Prism is a member of SIMalliance, a non-profit organisation created to promote the benefits of SIM cards and SIM-based services. SIM Alliance has specified a complementary scheme to OMA`s DRM, named SIM Sentry. SIM Sentry provides enhanced execution time security to handset-based applications by allowing a secure key repository and the capability for handset application developers to code portions of the application in the SIM. This creates an improved anti-hack protection scenario for gaming software companies, for example, where each game could make different calls to SIM based applets for successful execution, thereby frustrating the hacker, protecting the content provider and invisible to the user.

"Through SIMalliance, SIM vendors are working together and focusing their efforts with mobile operators, content and device vendors to standardise the SIM as a logical and viable DRM component option," he concludes.
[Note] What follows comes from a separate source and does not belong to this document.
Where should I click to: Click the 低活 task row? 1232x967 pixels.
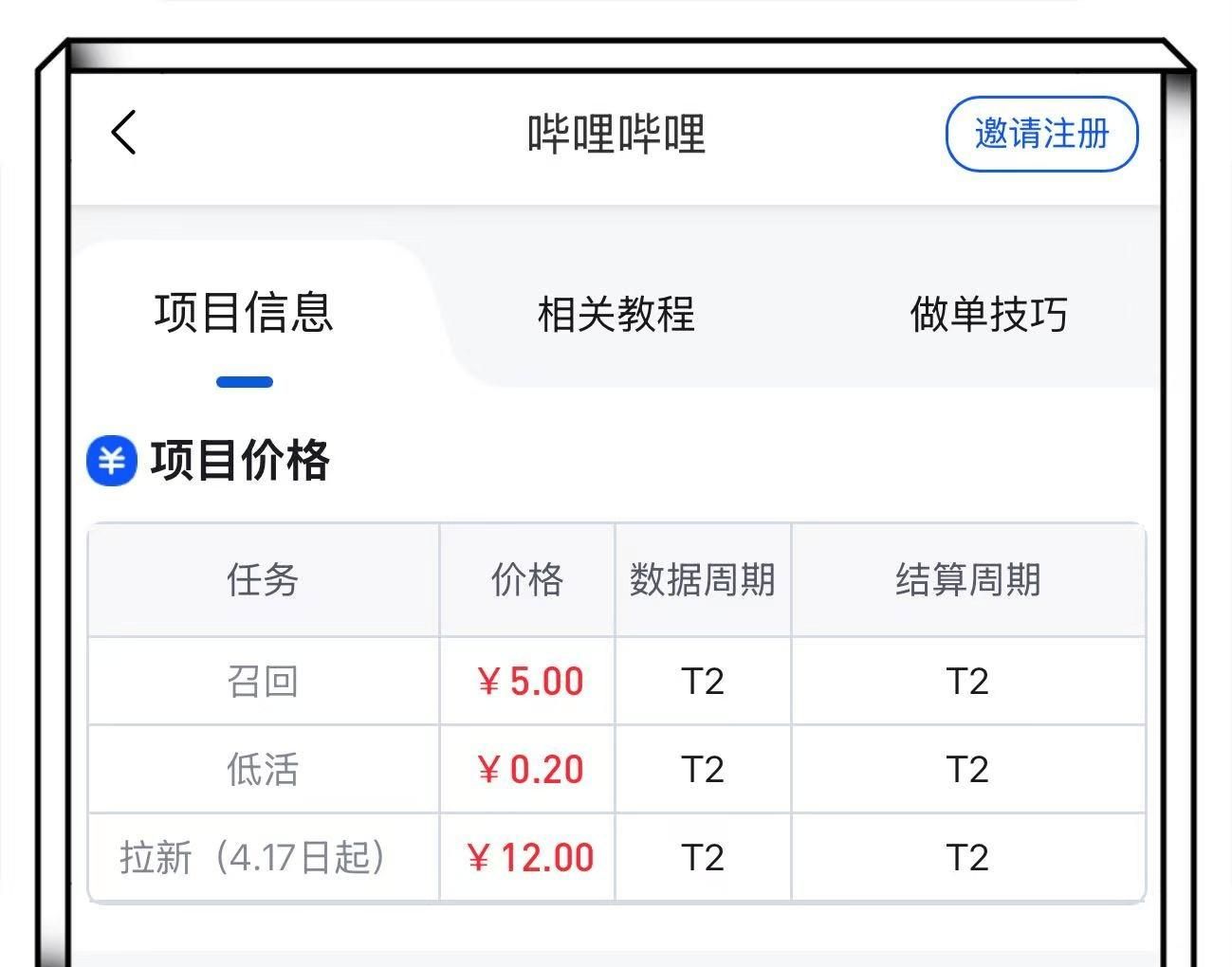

DRM 2.0 supports usage models such as:

* Single purchase
* Super distribution - users free to share content by means of peer to peer data transfer
* Off device storage
* My Domain devices (My car radio, 2nd phone, Hi-Fi, PC, Laptop)
* Tracking
* Forward lock
* Subscription
* Pay-per-time
* Free preview
* Loyalty
* Ratings

The Primary elements to an OMA DRM system are defined as follows:

* Media Object/Content: An OMA DRM formatted and encrypted content object such as a video clip, or music/album.
* Content Issuer (CI): The entity that delivers DRM Content formatted according to OMA DRM specifications.
* Rights Issuer (RI): Assigns permissions and constraints to DRM Content, and generates Rights Objects.
* Rights Object (RO): An XML document expressing permissions associated with DRM Content.
* The DRM Agent: The trusted entity in a device that is responsible for enforcing permissions and controlling access to DRM Content. The DRM Agent is launched when DRM Content is received on the device, and un-packages/encrypts content to the device. When DRM Content is accessed, the DRM Agent is consulted for permissions.
* Off-device storage devices: DRM Content is inherently secure, and may be stored by users off-device - for example in a network store, a PC, on removable media or similar.